[Reading passage]
The former Fullerton Building, now known as The Fullerton Hotel, was officially gazetted on Monday (Dec 7) as Singapore’s 71st national monument, by the country’s National Heritage Board (NHB).
It is the highest form of recognition given to a building for its national significance. This ensures that the building’s historical features will be protected.
First built in 1928, the former Fullerton Building was widely known as a General Post Office. It also housed several Government departments in its early years.
The building, located at the mouth of the Singapore River, was part of several key historical events. For instance, it once served as a hospital for wounded British soldiers during World War II, before Singapore fell to the Japanese.
With its new status, the building will be preserved under the Preservation of Monuments Act. The former Fullerton Building is one of three icons to be given the national monument status this year. The other two are Jurong Town Hall and Istana Kampong Glam.
NHB said this is to commemorate some of the country’s key milestones as part of its Golden Jubilee celebrations.
The gazetting ceremony held on Monday was attended by Prime Minister Lee Hsien Loong, who said the building has a significant place in Singapore’s history and holds special meaning to the country and its people.
Mr Lee, too, has fond memories of the former Fullerton Building.
The Fullerton Square was once a platform for political rallies during Singapore’s General Elections, from the 1950s through the 1980s. Mr Lee recalled his father, the late Mr Lee Kuan Yew, delivering some of his most memorable speeches here, while his mother, the late Madam Kwa Geok Choo, would watch from a nearby balcony.

[Exercise description]
In the news story about the former Fullerton Building, what year was the building first built? The lines that come next have nothing to do with the news story.

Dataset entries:

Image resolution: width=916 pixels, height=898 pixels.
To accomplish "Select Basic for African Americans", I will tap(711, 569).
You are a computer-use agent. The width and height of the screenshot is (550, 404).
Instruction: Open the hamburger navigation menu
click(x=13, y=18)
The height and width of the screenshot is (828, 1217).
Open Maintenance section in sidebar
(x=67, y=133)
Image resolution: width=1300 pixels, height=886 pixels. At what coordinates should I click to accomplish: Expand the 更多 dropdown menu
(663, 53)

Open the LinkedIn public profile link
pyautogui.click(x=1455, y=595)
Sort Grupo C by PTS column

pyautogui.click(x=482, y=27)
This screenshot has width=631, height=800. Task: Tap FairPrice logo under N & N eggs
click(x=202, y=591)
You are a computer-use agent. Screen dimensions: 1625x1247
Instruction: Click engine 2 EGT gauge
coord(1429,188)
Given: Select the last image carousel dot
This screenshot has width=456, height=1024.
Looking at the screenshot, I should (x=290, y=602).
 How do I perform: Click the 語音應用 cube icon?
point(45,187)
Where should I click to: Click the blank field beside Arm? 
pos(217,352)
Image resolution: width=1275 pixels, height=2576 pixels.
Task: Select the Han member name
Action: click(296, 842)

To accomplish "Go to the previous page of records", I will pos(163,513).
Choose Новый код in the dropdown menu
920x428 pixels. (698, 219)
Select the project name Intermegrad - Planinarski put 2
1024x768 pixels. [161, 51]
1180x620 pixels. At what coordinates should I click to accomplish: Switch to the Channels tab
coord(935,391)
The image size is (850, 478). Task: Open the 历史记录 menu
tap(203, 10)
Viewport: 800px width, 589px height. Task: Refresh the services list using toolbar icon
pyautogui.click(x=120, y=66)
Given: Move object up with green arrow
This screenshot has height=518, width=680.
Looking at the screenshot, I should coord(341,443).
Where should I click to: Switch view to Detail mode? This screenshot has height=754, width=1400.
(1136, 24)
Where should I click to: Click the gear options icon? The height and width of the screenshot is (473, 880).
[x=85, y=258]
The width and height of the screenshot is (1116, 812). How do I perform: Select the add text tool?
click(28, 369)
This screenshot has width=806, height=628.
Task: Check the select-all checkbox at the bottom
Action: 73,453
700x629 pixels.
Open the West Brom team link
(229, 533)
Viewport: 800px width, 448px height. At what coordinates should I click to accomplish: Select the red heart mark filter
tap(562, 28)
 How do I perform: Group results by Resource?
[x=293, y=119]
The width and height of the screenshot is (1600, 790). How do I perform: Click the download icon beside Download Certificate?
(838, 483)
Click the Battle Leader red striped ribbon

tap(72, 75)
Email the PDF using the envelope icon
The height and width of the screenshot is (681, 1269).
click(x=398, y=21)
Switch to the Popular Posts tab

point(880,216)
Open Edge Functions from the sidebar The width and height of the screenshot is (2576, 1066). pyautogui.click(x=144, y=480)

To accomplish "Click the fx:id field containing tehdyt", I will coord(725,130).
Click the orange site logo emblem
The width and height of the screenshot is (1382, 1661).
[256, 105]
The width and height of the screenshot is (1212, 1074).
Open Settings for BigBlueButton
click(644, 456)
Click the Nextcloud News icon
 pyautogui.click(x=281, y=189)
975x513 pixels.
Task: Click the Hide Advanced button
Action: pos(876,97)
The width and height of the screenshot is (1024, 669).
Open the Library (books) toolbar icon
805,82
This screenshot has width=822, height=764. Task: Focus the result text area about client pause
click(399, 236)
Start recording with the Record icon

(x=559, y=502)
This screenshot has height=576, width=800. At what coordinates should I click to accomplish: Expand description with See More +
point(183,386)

[Task output]
1928